Maybe that sounds like a copout or somehow duplicitous and inauthentic. We’re told to be consistent, unwavering. We’re told to be on brand, as if human beings aren’t always growing and changing, fluctuating between these selves inside us.
Perhaps we’re not meant to be the same to every person we know. Maybe we need people to know us differently, to know certain parts of us but not others. Some to be close and others at a distance.
**
On a sunlit porch on a summer afternoon, two people are parsing out the course of their lives. They are arguing. They stand up and shrink back. They ask questions and fear the answers. The room changes shape. The walls become slippery. Their limbs feel like rubber.
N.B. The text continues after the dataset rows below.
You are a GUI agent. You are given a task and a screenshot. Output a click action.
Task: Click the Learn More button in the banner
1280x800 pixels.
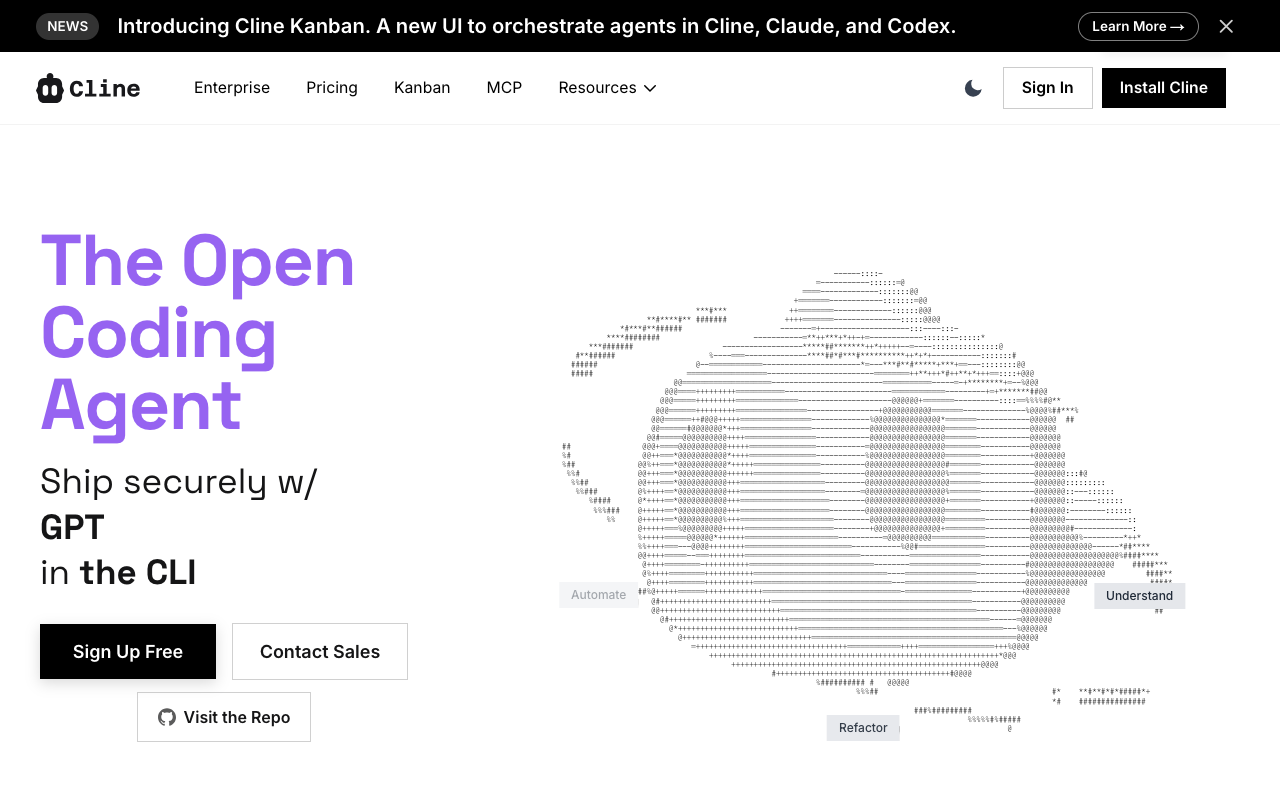(1138, 26)
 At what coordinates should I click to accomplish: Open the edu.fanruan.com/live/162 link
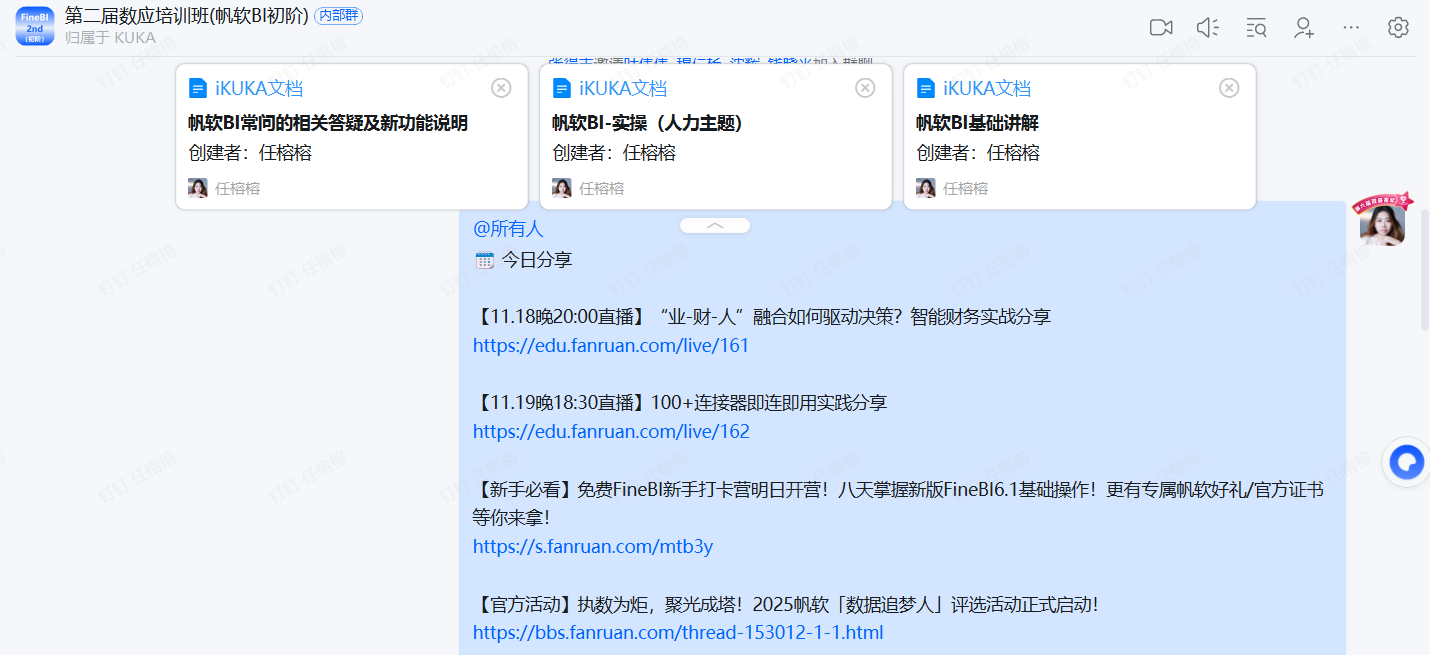pos(611,432)
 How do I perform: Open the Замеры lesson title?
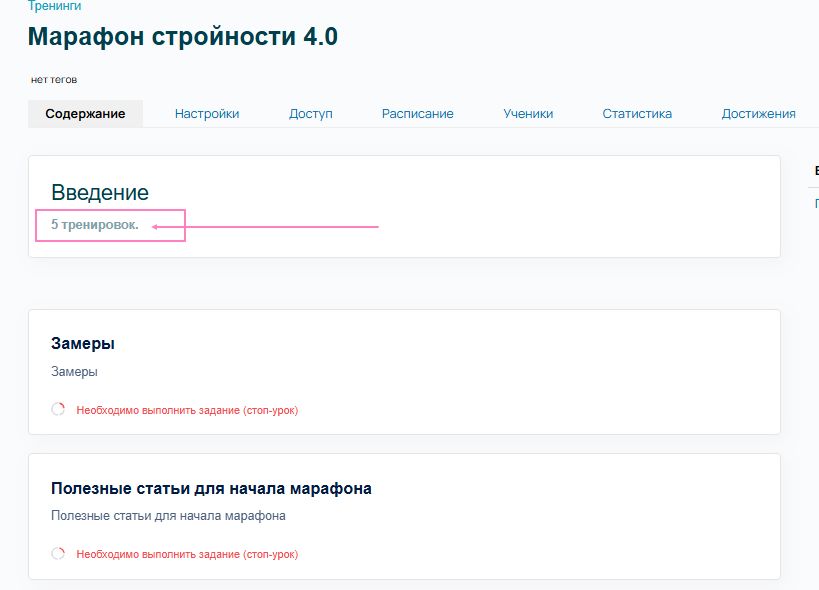(83, 343)
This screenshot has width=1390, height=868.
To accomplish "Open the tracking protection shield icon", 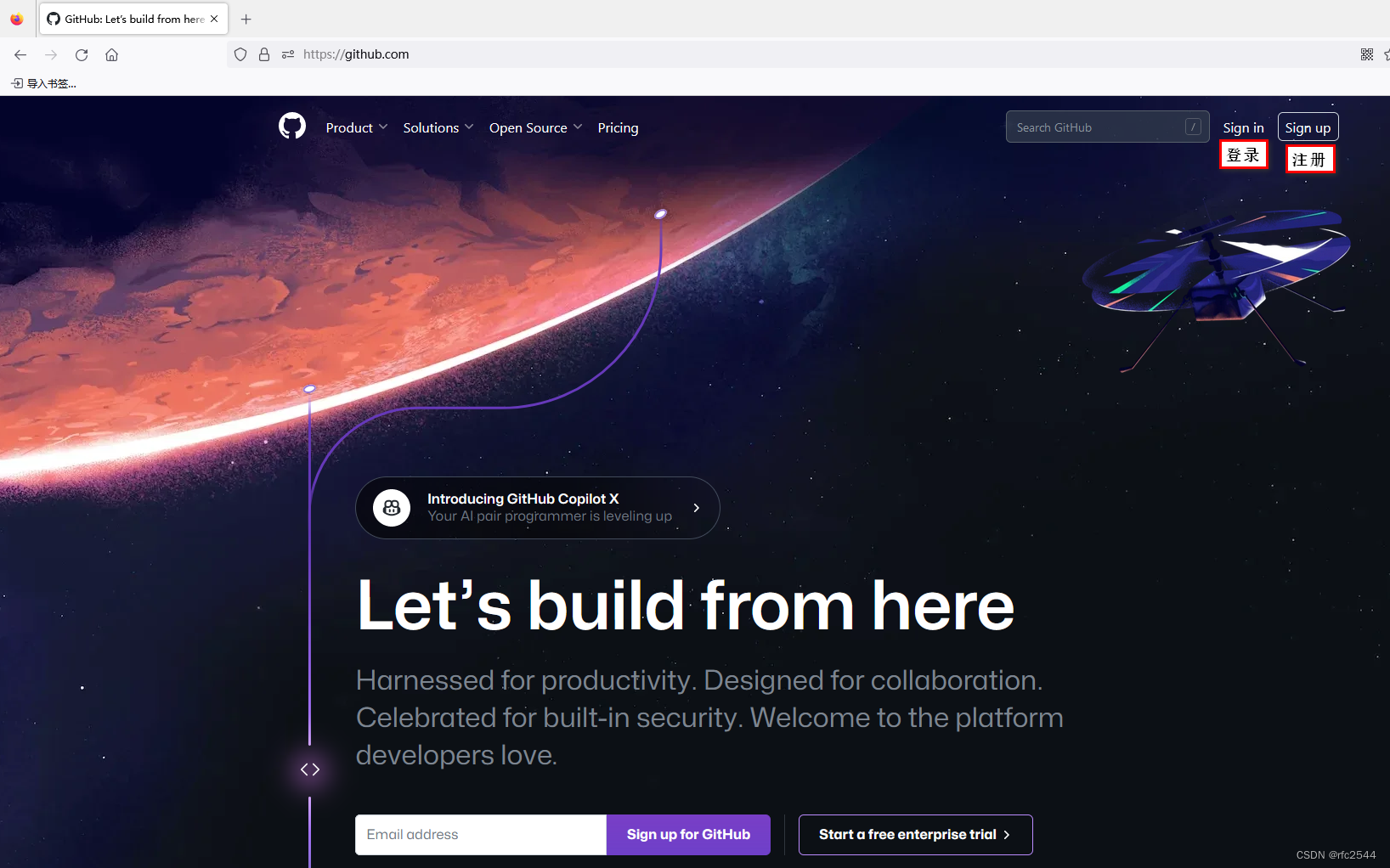I will click(240, 54).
When did the story become this one? One of them is stabilized, the other bored to death. The common language, verb tenses changing from present to past to future.
What is true?
What is real anymore?
**
In her book How to Do Nothing: Resisting the Attention Economy, Jenny Odell talks about extensively about how the nature of human beings resists branding because branding inhibits our ability to “express different selves over time.” When we become brands—or subscribe to the idea that we’re meant to only our authentic, portrayed, online selves at all times—it detracts from our humanity.
We’re meant to listen to each other, contemplate what we’ve heard, ruminate, and occasionally change our minds. We’re meant to apologize when we screw up, not resist the urge to share ourselves because we might be off brand or, worse, because we fear condemnation and cancel culture.
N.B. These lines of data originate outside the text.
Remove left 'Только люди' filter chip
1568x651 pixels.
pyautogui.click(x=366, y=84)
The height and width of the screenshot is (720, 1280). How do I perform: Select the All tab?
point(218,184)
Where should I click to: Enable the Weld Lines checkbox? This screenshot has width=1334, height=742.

But here we are. And here I am, grappling with the multiplicity of myself and trying to untangle what I thought was my most authentic self.
(Does that put a finger on it?)
**
Every moment is authentic. It is whatever it is, and as long as we’re being ourselves, we’re being authentic. But it shifts. Authenticity isn’t a box in which we sit. It, too, resists definition because it’s a condition of the heart.
Odell says retreat is impossible. We have to figure out how to show up to this system that keeps trying to button us up and pin us down.
Besides, “You do not have to be good,” writes Mary Oliver. “You do not have to walk on your knees for a hundred miles through the desert, repenting.”
**
I am a woman who, as Whitman said, contains multitudes.
Multitudes.
Multiplicity.
Within you. Within me.
One self that contains a thousand selves. A bright light shining through a prism, refracted into every color.
This is the human condition. Mine and yours.
Our capacity for meaningful action. Our exposure to meaningful risk.
The hundreds of thousands of questions we ask again and again.
**
What is hope? What is this story about?
Jenny Odell: “The happiest, most fulfilled moments of my life have been when I was completely aware of being alive, with all the hope, pain, and sorrow that that entails for any mortal being.”
Mary Oliver: “Tell me about your despair, yours, and I will tell you mine.”
A woman sits on a porch alone, eyes blinking, her own heart in her hands, a container for the world. A man, her husband, walks in and hands her a drink. She places her heart back in her chest where it belongs. He needs her love; so do the kids.
Tell me something true, she says, the dappled sunlight on his face.
Ask me again.
Ask me and don’t let go.
**
This post is part of a blog hop with Exhale—an online community of women pursuing creativity alongside motherhood, led by the writing team behind Coffee + Crumbs. Click here to view the next post in the series “True”.
Tresta says
There is so much here, and so much inside. Thank you for sharing these thoughts and putting words to the jumble I also feel—the multitudes of me.
Liz says
Yes, multiplicity. Showing up in this moment as I am, all the facets, all the layers.